As the report shows, today we have a lot of old homes that are not fit for purpose, that cost a lot to rent and are even harder for young Australians and families to buy.
An existing ‘old’ standard house on existing commuter routes close to jobs can make way for up to three new highly energy efficient, accessible, and well-located dwellings, a proportion of which can go to meeting the surging demand for more sustainable housing.
UK Net Zero Emission Goals
In comparison, the UK government has set an ambitious target in its push to achieve net Zero. Registered housing providers are faced with the task of ensuring all their properties reach Energy Performance Certificate Band C by 2030. Alongside building safety, new developments to meet housing shortages and the rising cost of living this is amongst the highest priorities. To assist, the government has promised a £3.8bn Social Housing Decarbonisation Fund over the next ten years, but so far this is only being drip-fed in instalments.

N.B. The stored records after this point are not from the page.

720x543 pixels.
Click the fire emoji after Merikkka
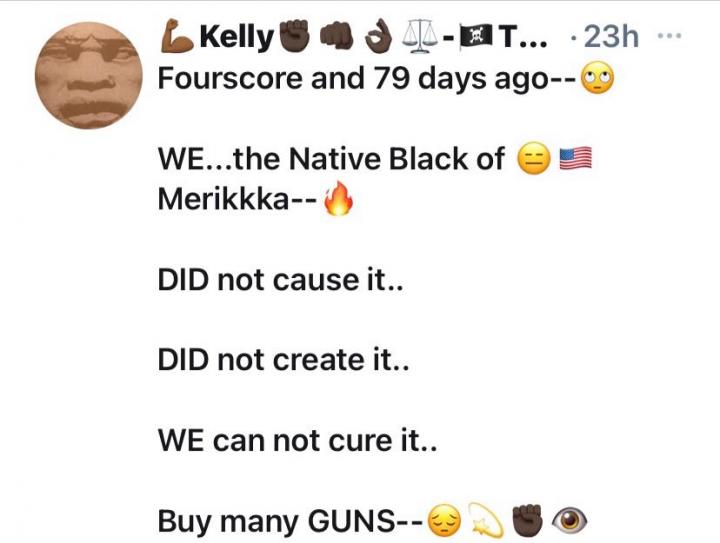pyautogui.click(x=338, y=198)
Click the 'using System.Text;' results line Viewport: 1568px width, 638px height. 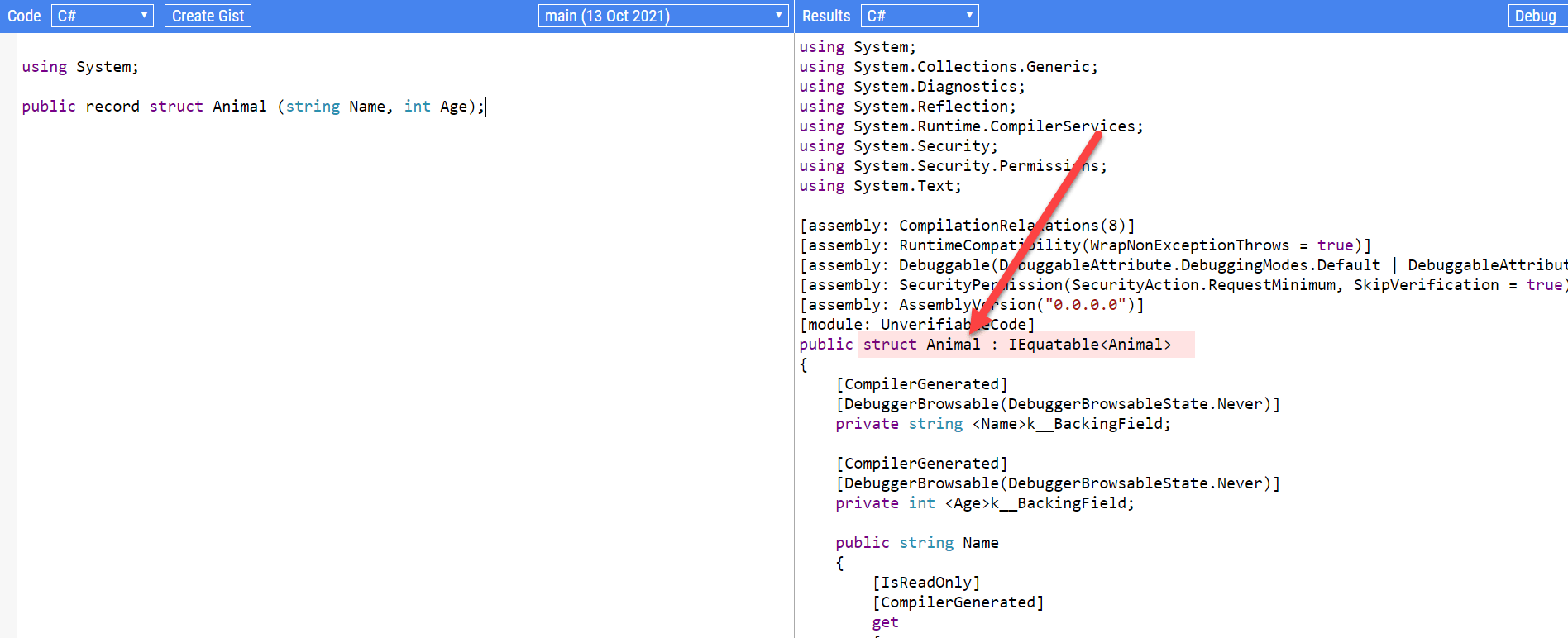coord(880,186)
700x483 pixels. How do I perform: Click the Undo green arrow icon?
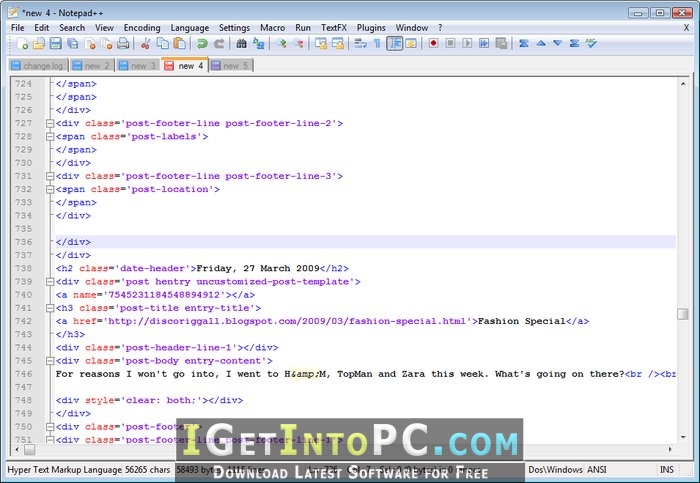[202, 43]
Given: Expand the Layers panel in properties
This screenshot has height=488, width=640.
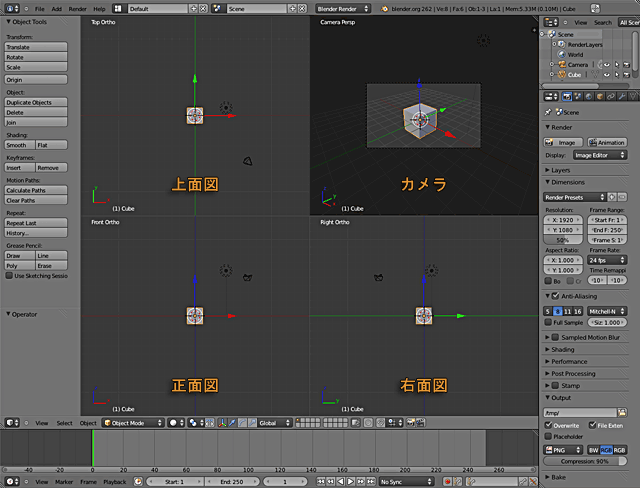Looking at the screenshot, I should (x=560, y=170).
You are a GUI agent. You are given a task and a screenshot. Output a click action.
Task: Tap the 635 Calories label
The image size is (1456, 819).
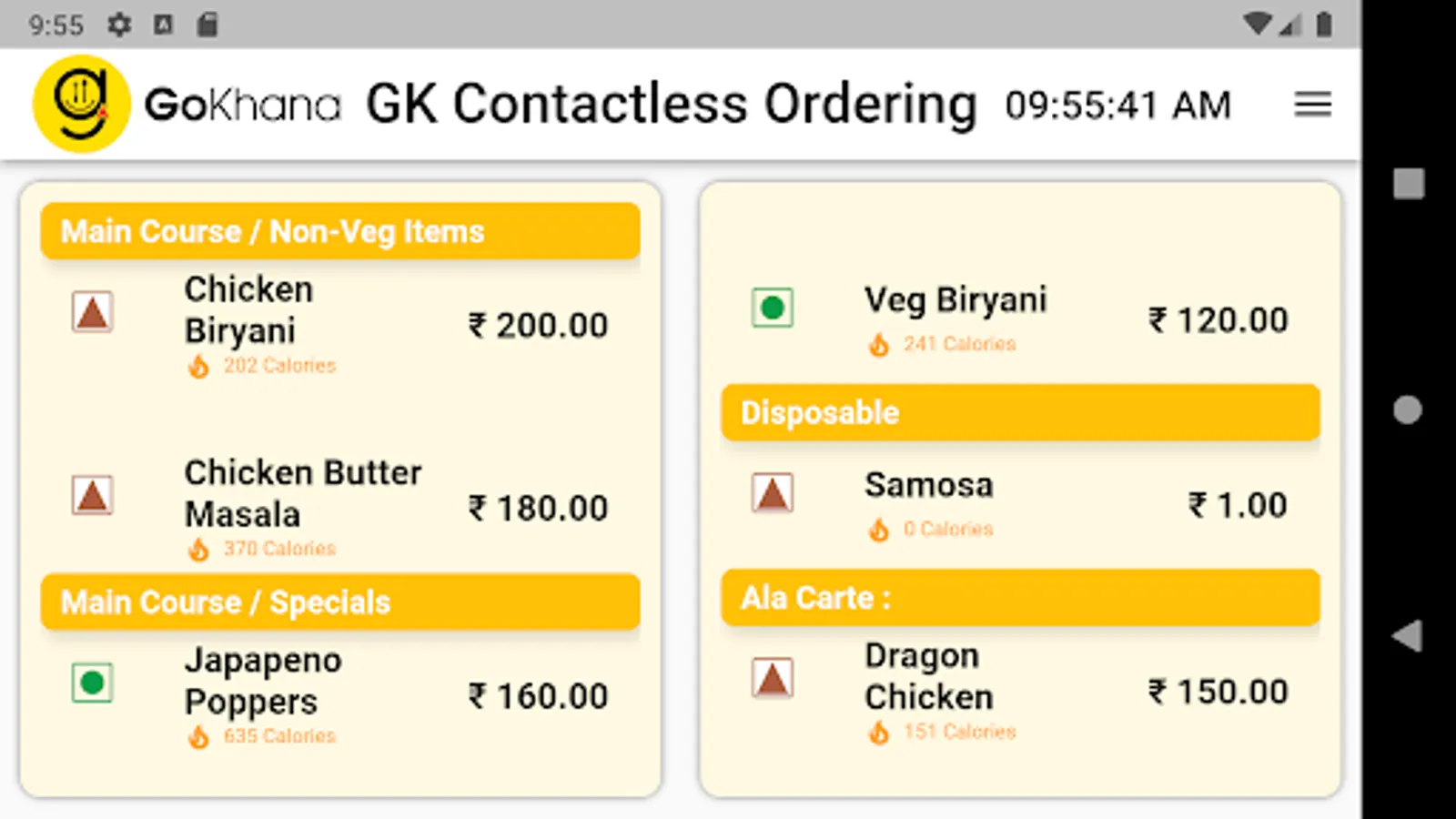[x=279, y=736]
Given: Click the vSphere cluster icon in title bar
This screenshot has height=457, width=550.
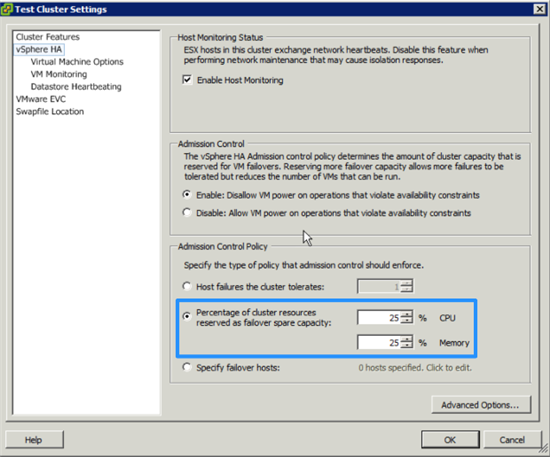Looking at the screenshot, I should point(7,9).
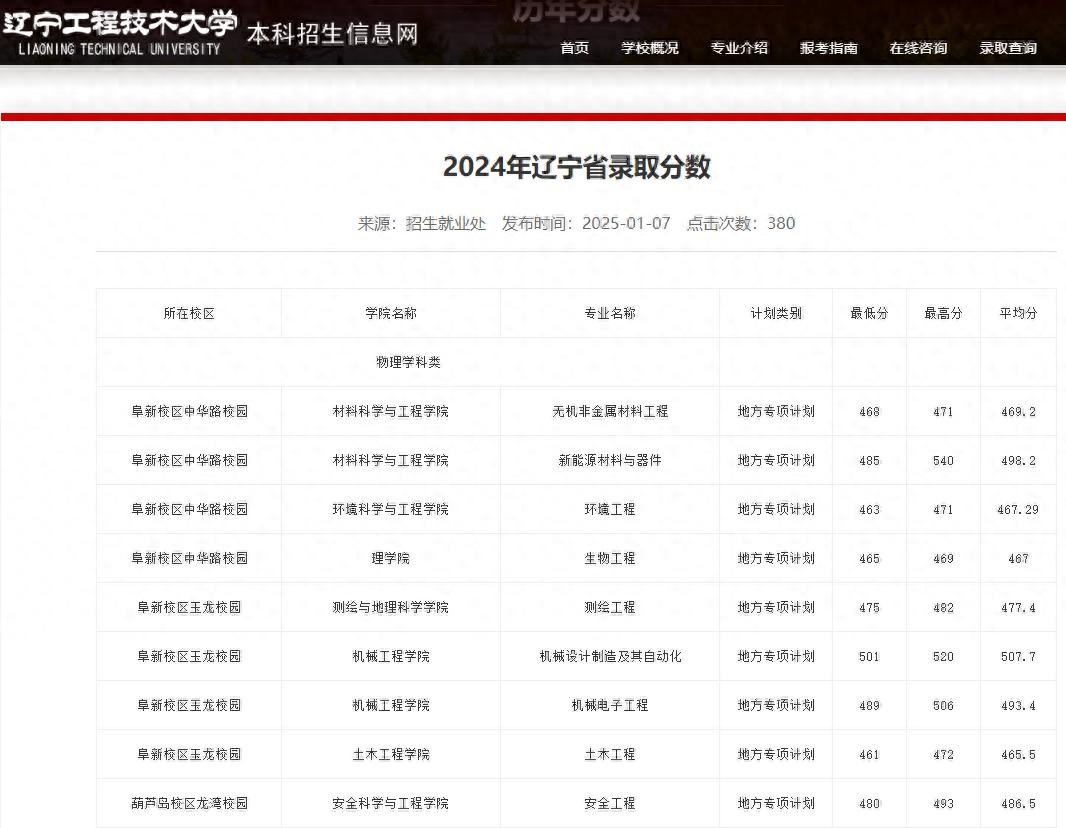Open the 首页 home menu item
The image size is (1066, 828).
[x=574, y=48]
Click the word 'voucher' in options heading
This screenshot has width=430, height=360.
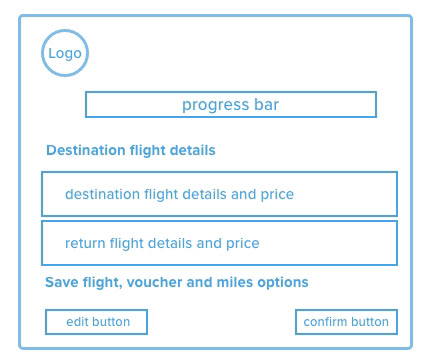(154, 282)
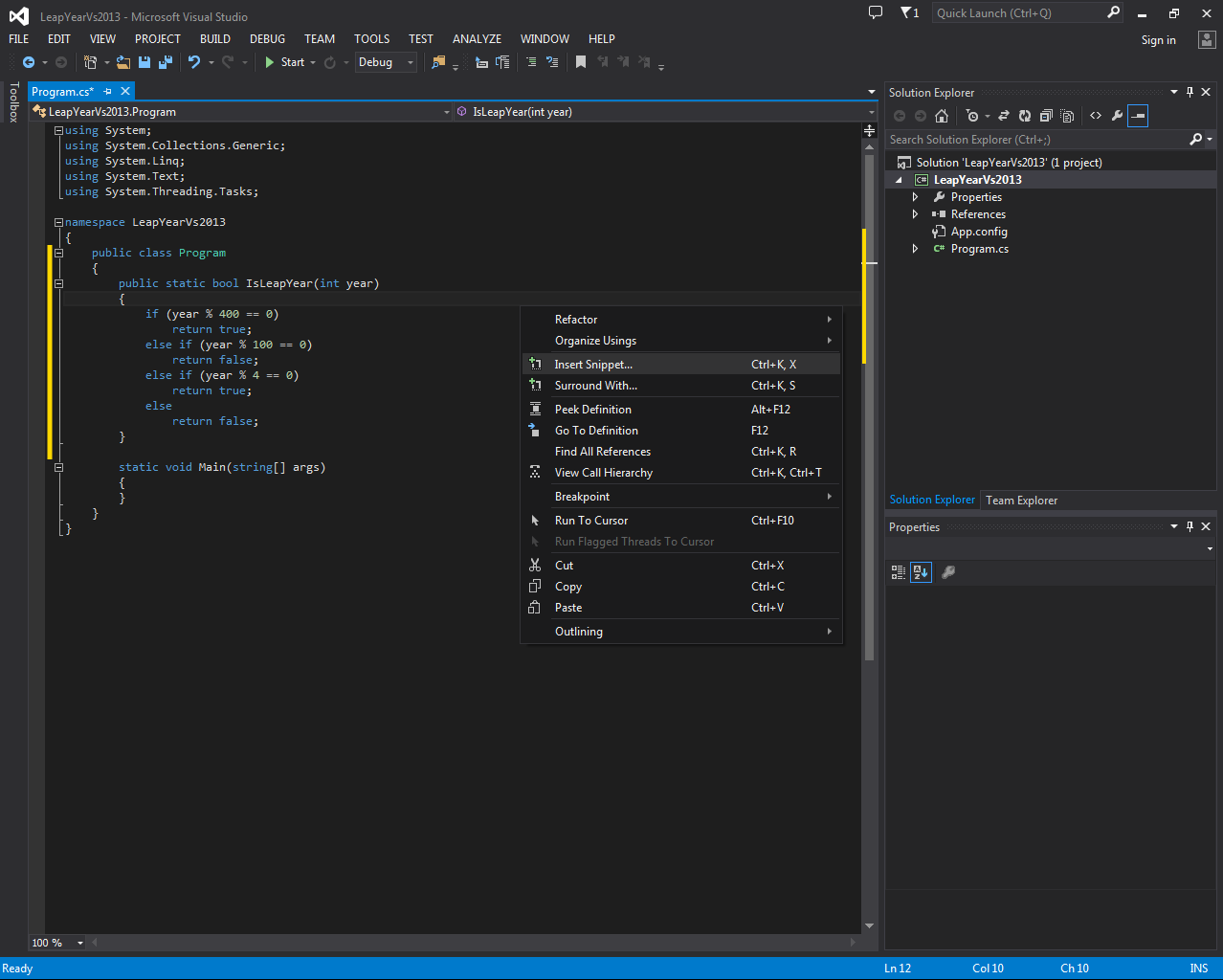Choose Insert Snippet from the context menu
This screenshot has height=980, width=1223.
(593, 364)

In both countries, the key must be ‘quick wins’. Technology can assist in evaluating asset management data to indicate where biggest ‘bang-for-bucks’ retrofit items can be installed such as insulation, enhanced glazing, intelligent heating controls and low energy lighting before looking at more expensive solutions.
Key findings in this year’s Australian Affordable Housing E-Scan include:
Key Environmental and Social elements
- There are at least 8 million (out of 10.6m) existing homes that are often inefficient (contribute 18-20% of carbon emissions as acknowledged by COAG) impacts of this for achieving net zero, as well as increasing the supply of social and affordable housing.
- The recently released National Net Zero Emission plans forecasts that by 2050, around 7 million homes will not be subject to improved energy efficiency measures in the National Construction Code with no retrofitted improvements to improve the fabric of these homes.
- They often sit on larger 800-1000sqm lots, sit on flat land close to commuter routes and jobs, with clear benefits of new housing development, environmental, universal design, wellbeing, economic.
- Australian Social housing stock is often old, less efficient and costly to run with impacts on economic and social wellbeing for those that can afford it least.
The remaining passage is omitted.